Manchmal muss man platte Wahrheiten bloggen, auch wenn’s wehtut. So auch diese: Adresshandel ist grundsätzlich erlaubt. Obwohl in der Öffentlichkeit und vor Gericht vereinzelt der Versuch unternommen wird, den gegenteiligen Eindruck zu vermitteln, ist und bleibt die dauerhafte oder zeitweise Überlassung personenbezogener Daten keine per se illegale Tätigkeit. Es müssen lediglich die Voraussetzungen des im September 2009 verschärften Bundesdatenschutzgesetzes beachtet werden. Danach werden an die Datenerhebung, -übermittlung und -nutzung zu Werbezwecken zwar erhöhte Anforderungen gestellt. Die Zirkulation personenbezogener Daten wird dadurch auch sicherlich erschwert. Werbewirtschaft, Medienunternehmen und Meinungsforscher dürfen aber weiterhin bestimmte listenmäßig erfasste Daten bestimmter Personengruppen nutzen. Jedenfalls nach aufgeklärter Einwilligung des Betroffenen können personenbezogene Daten vom Verkäufer an den Käufer übermittelt und vom Käufer anschließend zu Werbezwecken verwendet werden. Dies gefällt etwa den Verbraucherzentralen, der Piratenpartei oder dem CCC nicht wirklich. Jenseits dessen dürfte das unternehmerische Bedürfnis nach einer legalen, zielgruppengerechten und streuverlustarmen Direktansprache bei gleichzeitiger Beachtung des Rechts auf informationelle Selbstbestimmung der Betroffenen aber über Parteigrenzen hinaus politisch anerkannt sein. Eine rechtskonforme Gestaltung von Veräußerungs- und Erwerbsvorgängen ist daher wie schon vor der Gesetzesreform möglich. Soviel vorab zur Rechtslage.
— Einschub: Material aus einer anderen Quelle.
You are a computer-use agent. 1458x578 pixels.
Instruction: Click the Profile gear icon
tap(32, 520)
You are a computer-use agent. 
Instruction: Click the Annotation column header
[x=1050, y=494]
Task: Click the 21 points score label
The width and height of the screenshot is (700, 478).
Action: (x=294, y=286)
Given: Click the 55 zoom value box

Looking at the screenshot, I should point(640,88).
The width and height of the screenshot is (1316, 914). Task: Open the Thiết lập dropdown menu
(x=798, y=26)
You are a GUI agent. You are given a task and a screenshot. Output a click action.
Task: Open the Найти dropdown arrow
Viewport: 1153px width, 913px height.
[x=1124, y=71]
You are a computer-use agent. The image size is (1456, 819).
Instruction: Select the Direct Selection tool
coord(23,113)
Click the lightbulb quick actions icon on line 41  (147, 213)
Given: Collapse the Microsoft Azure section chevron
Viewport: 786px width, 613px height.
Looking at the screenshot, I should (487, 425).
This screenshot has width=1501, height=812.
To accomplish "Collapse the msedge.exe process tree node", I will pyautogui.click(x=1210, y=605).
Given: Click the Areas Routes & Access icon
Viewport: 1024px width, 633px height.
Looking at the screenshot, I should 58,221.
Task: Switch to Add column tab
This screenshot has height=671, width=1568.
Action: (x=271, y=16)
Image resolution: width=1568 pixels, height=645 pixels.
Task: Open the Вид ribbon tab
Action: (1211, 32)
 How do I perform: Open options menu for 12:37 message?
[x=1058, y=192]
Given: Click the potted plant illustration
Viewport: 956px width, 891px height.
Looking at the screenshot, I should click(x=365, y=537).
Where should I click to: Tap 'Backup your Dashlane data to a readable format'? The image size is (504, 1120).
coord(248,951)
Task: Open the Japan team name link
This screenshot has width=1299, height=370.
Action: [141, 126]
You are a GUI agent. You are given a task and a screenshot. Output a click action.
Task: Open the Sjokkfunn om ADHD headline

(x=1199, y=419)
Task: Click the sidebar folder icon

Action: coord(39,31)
Wenn es zwischen Verkäufer und Käufer zum Streit über die Vergütung der Datenlieferung kommt, liegt es für den Käufer der Daten vor dem Hintergrund der strengen datenschutzrechtlichen Gesetzeslage nahe, die Erteilung der Einwilligungen der Betroffenen oder die Wirksamkeit der Opt-Ins zu bestreiten. Im Verhältnis zum Betroffenen trifft den Verwender personenbezogener Daten nämlich die Darlegungs- und Beweislast, dass der Betroffene seine Einwilligung wirksam erteilt hat. Ein einfaches Bestreiten mag in diesem Verhältnis datenschutzrechtlich auch beachtlich sein. Allerdings lässt sich dies nicht auf das Rechtsverhältnis zwischen dem Verkäufer und Käufer von personenbezogenen Daten übertragen. Dies bestätigt ein aktueller Beschluss des OLG Düsseldorf (OLG Düsseldorf, Beschluss vom 17. Febraur 2010, I-17 U 167/09), den mein JBB-Kollege Julian Höppner erwirkt hat. Das OLG stellt klar, dass die beklagte Datenkäuferin für etwaige Nichtigkeitsgründe, Zurückbehaltungs- oder Gewährleistungsrechte, etwa wegen fehlender Einverständniserklärungen der Andressinhaber, voll darlegungsbelastet ist. Es genügt nicht vorzutragen, allen Adressen habe der  Opt-In gefehlt. Vielmehr sei eine “detaillierte Darlegung” gefordert, welche Person wann in welcher Form und mit welcher Begründung das fehlende Einverständnis artikulierte.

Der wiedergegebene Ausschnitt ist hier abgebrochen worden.